- [Extrait fourni]:
○ ○ ○ ○ ○
Près de 15 % des salariés du privé sont employés sur des contrats temporaires, et plus de 90 % des embauches se font sur de tels contrats. Cette précarisation d'une partie de la population active est souvent présentée comme une conséquence de la rigidité des contrats à durée indéterminée. Les entreprises hésiteraient-elles à recruter en CDI de peur de ne pouvoir licencier en cas de retournement de la conjoncture ? Sans doute est-ce en partie le cas, mais une autre explication paraît davantage pertinente, liée à la présence de failles dans notre système d'assurance-chômage.
Un rapport du CAE, réalisé par les économistes Pierre Cahuc et Corinne Prost, en donne une illustration flagrante en considérant le cumul des allocations chômage et des revenus d'activité à temps partiel. Une personne payée au SMIC horaire peut, en travaillant à mi-temps, bénéficier indéfiniment d'un revenu supérieur à 80 % du SMIC. Il lui suffit pour cela d'alterner judicieusement les périodes d'activité et de chômage pour presque doubler sa rémunération totale à l'aide de l'Unédic ! Une situation très similaire, mais moins criante, s'observe pour les individus bénéficiant d'un salaire deux fois supérieur.
○ ○ ○ ○ ○
- [Informations fournies]:

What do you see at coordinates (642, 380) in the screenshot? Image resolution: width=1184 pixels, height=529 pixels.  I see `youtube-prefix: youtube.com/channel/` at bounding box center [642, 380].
○ ○ ○ ○ ○
- [Mise en pratique]:
**1)** Reproduisez, s'il vous plaît, le passage du texte sur les contrats temporaires qui va de "Un rapport du" jusqu'à "deux fois supérieur.".
**2)** D'après le texte sur les contrats temporaires, quelle proportion des embauches se fait sur ce type de contrat ?
**3)** Poursuivez le texte sur les contrats temporaires à partir de l'endroit où il s'arrête.

- [Résultats par tâche]:
**1)**
Un rapport du CAE, réalisé par les économistes Pierre Cahuc et Corinne Prost, en donne une illustration flagrante en considérant le cumul des allocations chômage et des revenus d'activité à temps partiel. Une personne payée au SMIC horaire peut, en travaillant à mi-temps, bénéficier indéfiniment d'un revenu supérieur à 80 % du SMIC. Il lui suffit pour cela d'alterner judicieusement les périodes d'activité et de chômage pour presque doubler sa rémunération totale à l'aide de l'Unédic ! Une situation très similaire, mais moins criante, s'observe pour les individus bénéficiant d'un salaire deux fois supérieur.

**2)** Plus de 90 % des embauches.

**3)**
Pour autant, permettre le cumul de revenus et d'allocations facilite, selon de nombreux travaux académiques, le retour à l'emploi. Toute la difficulté est d'éviter que cela ne place les individus dans une trappe à « travailleur pauvre ». C'est hélas le cas : dans les situations types considérées par le CAE, augmenter de 50 % son activité ne permet pas d'améliorer significativement son revenu total en raison de la baisse des indemnités chômage et de la hausse des cotisations sociales qui en résultent.
Il faudrait davantage responsabiliser le salarié en évitant que ce dispositif ne puisse être reconduit éternellement, le temps partiel « subventionné » devenant un tremplin provisoire vers un emploi à plein temps mieux rémunéré. Selon une étude récente de la Dares, exercer une activité réduite de quelques mois rehausse significativement la probabilité de retrouver un emploi à temps plein, mais cet effet s'estompe au bout de six mois.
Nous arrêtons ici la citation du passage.